The need for the user_collision method is for the even more unlikely scenario that the username (which contains a short uuid with a bigger collision chance than a regular uuid) already exists, if this verification wasn't added the user could just simply retry the launch.

I would think making sure there will be no issues is better, and the performance impact will be minimal since this will only be executed when the LtiProfile has no user assigned.

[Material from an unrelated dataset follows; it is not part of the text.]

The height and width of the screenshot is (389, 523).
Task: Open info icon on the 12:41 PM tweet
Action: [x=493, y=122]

What do you think?, I'm missing something?, do you think there could be another alternative apart from just letting it fail on the rare occurrence of a username collision?

[alexjmpb]

I agree.

[alexjmpb]

If the preferred_username PII data is specified, wouldn't we want to use it?

[kuipumu]

@alexjmpb For various reasons:

1. The OpenID Connect Core specification states that the preferred_username claim is not a stable claim and should not be used has an unique identifier for the End-User.
2. The preferred_username claim could be exploited by the LTI platform user, if they create another account with a username that matches a privileged account on our LMS, they could execute a LTI launch and escalate privilege on our LMS. Also they could use it to access to an user with grades that should not be accessible on the context of the LTI launch.

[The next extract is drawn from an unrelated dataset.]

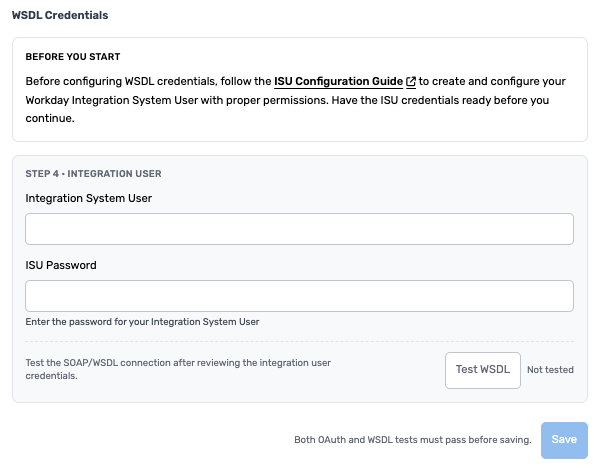Click the 'STEP 4 • INTEGRATION USER' label
The width and height of the screenshot is (603, 473).
point(93,173)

There are some other points I'm might be missing, this was analyzed previously on a discovery related to using the preffered_username or email claim to reuse existing accounts. A solution to this could be to create some mechanism to make the LTI platform user authenticate on the LMS with a known account once the LTI launch is executed, however it's still not clear how this could be achieved

Here is the URL to the discovery document:
https://docs.google.com/document/d/18CPyVm8MBqAhROCghjZMV3gOwK-chguKCFpfxX0zmjE/edit

[alexjmpb]

Are you planning to perform a migration of the users currently existing? With this new property wouldn't be a discrepancy between the existing user models username and the username generated by this property?

[kuipumu]

@alexjmpb There will be a discrepancy with the structure of the username of the older LtiProfiles with the new LtiProfiles.

Right now there is no requirement to update the username of the older LtiProfiles, if this is required in the future we could execute a backfill to fix this discrepancy.

[alexjmpb]

What if the username property returns the username of the platform user model if exists?